Question

limit x extends to k Find (Tan x - Tan k) /(Sin x - Sin k)​

Answer 1

$\large\underline{\sf{Solution-}}$

Given expression is

$\rm :\longmapsto\:\displaystyle\lim_{x \to k}\sf \frac{tanx - tank}{sinx - sink}$

If we put directly x = k, we get indeterminant form.

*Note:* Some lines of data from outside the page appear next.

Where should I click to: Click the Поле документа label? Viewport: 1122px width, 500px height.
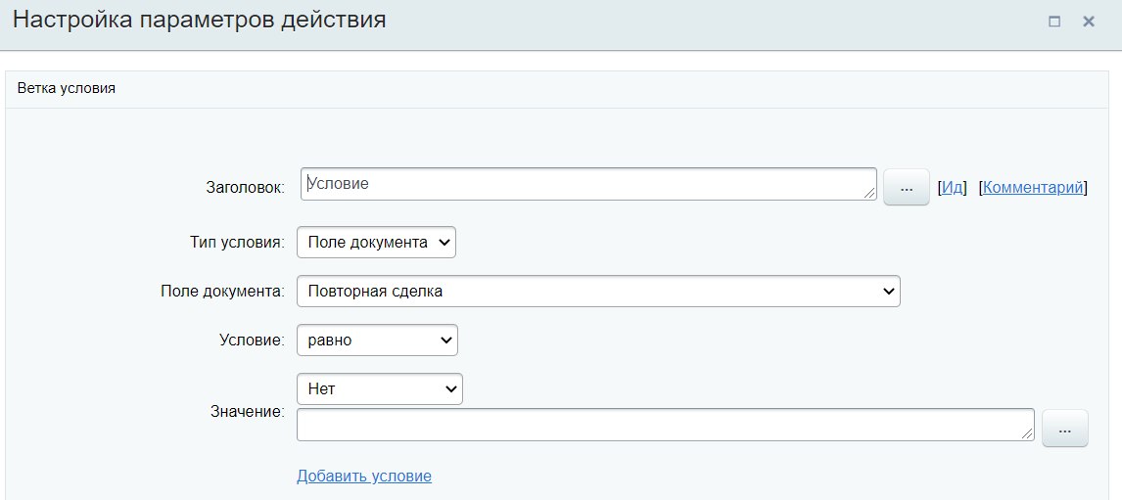click(x=222, y=292)
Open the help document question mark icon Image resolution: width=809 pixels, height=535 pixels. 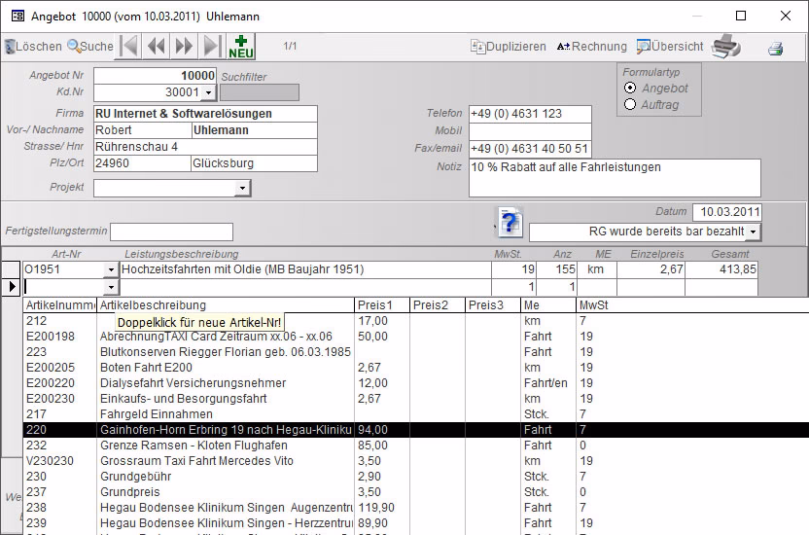click(510, 222)
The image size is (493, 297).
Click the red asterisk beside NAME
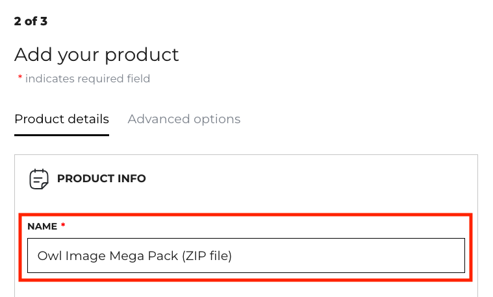(x=64, y=226)
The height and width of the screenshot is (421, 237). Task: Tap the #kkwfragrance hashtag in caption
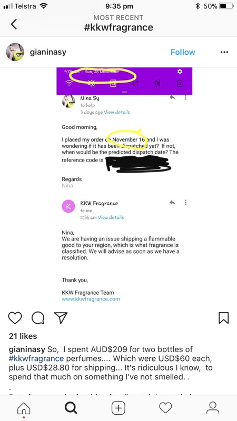36,358
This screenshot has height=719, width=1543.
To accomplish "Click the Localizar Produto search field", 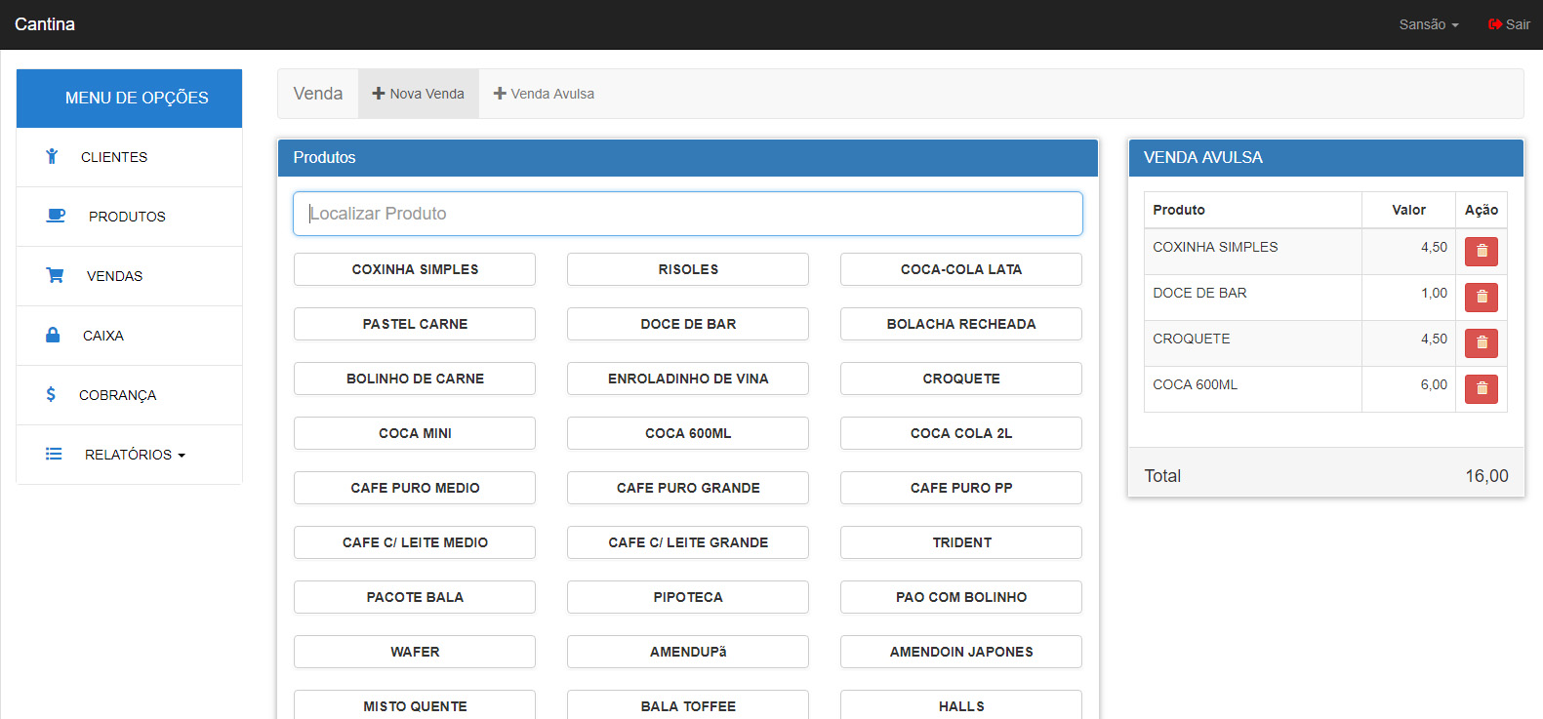I will [687, 214].
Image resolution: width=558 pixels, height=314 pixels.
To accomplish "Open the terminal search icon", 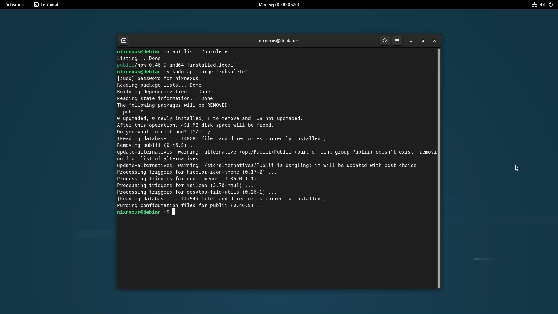I will tap(385, 41).
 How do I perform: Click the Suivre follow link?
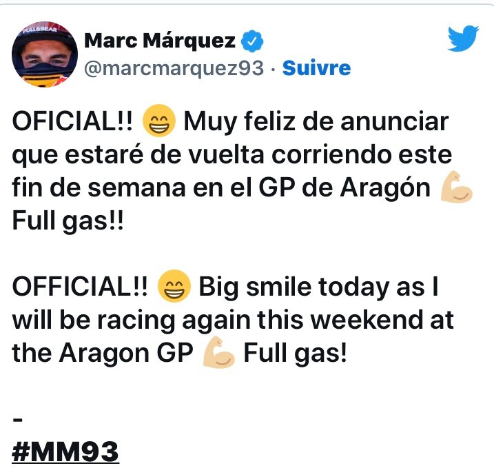click(316, 68)
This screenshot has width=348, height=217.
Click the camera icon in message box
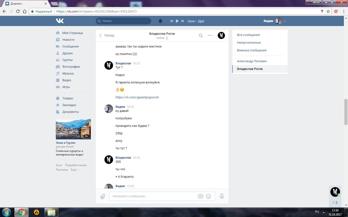click(200, 196)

So, to evaluate this limit,

We know,

$\red{ \boxed{ \sf{ \:sinx - siny = 2cos\bigg[\dfrac{x + y}{2} \bigg]sin\bigg[\dfrac{x - y}{2} \bigg]}}}$

So, using this, we get,

$\rm \:  =  \: \displaystyle\lim_{x \to k}\sf \frac{ \dfrac{sinx}{cosx} - \dfrac{sink}{cosk} }{2cos\bigg[\dfrac{x + k}{2} \bigg]sin\bigg[\dfrac{x - k}{2} \bigg]}$

$\rm \:  =  \: \dfrac{1}{2cos\bigg[\dfrac{k + k}{2} \bigg]}\displaystyle\lim_{x \to k}\sf \frac{sinxcosk - sinkcosx}{cosk \: cosx \times sin\bigg[\dfrac{x - k}{2} \bigg]}$

We know,

$\red{ \boxed{ \sf{ \:sinx \: cosy - siny \: cosx = sin(x - y)}}}$

So, using this identity, we get

$\rm \:  =  \: \dfrac{1}{2cos\bigg[\dfrac{2k}{2} \bigg] \times cosk \: cosk}\displaystyle\lim_{x \to k}\sf \frac{sin(x - k)}{sin\bigg[\dfrac{x - k}{2} \bigg]}$

We know,

$\red{ \boxed{ \sf{ \:sin2x = 2sinx \: cosx}}}$

So, using this identity, we get

$\rm \:  =  \: \dfrac{1}{2 {cos}^{3}k} \: \displaystyle\lim_{x \to k}\sf \frac{2sin\bigg[\dfrac{x - k}{2} \bigg]cos\bigg[\dfrac{x - k}{2} \bigg]}{sin\bigg[\dfrac{x - k}{2} \bigg]}$

$\rm \:  =  \: \dfrac{1}{{cos}^{3}k} \: \displaystyle\lim_{x \to k}\sf cos\bigg[\dfrac{x - k}{2} \bigg]$

$\rm \:  =  \: \dfrac{1}{{cos}^{3}k} \: \times \sf cos\bigg[\dfrac{k - k}{2} \bigg]$

$\rm \:  =  \: \dfrac{1}{{cos}^{3}k} \: \times \sf cos\bigg[\dfrac{0}{2} \bigg]$

$\rm \:  =  \: \dfrac{1}{{cos}^{3}k} \: \times \sf 1$

$\rm \:  =  \: \dfrac{1}{{cos}^{3}k}$

$\rm \:  =  \: {sec}^{3}k$

Hence,

$\rm :\longmapsto\:\red{ \boxed{ \sf{ \: \: \:\displaystyle\lim_{x \to k}\sf \frac{tanx - tank}{sinx - sink} = {sec}^{3}k \: \: \: }}}$

Additional Information :-

$\red{ \boxed{ \sf{ \:\displaystyle\lim_{x \to 0}\sf \frac{sinx}{x} \: =1 \: }}}$

$\red{ \boxed{ \sf{ \:\displaystyle\lim_{x \to 0}\sf \frac{tanx}{x} \: =1 \: }}}$

$\red{ \boxed{ \sf{ \:\displaystyle\lim_{x \to 0}\sf \frac{log(1 + x)}{x} \: =1 \: }}}$

$\red{ \boxed{ \sf{ \:\displaystyle\lim_{x \to 0}\sf \frac{ {e}^{x} - 1}{x} \: =1 \: }}}$

$\red{ \boxed{ \sf{ \:\displaystyle\lim_{x \to 0}\sf \frac{ {a}^{x} - 1}{x} \: =loga \: }}}$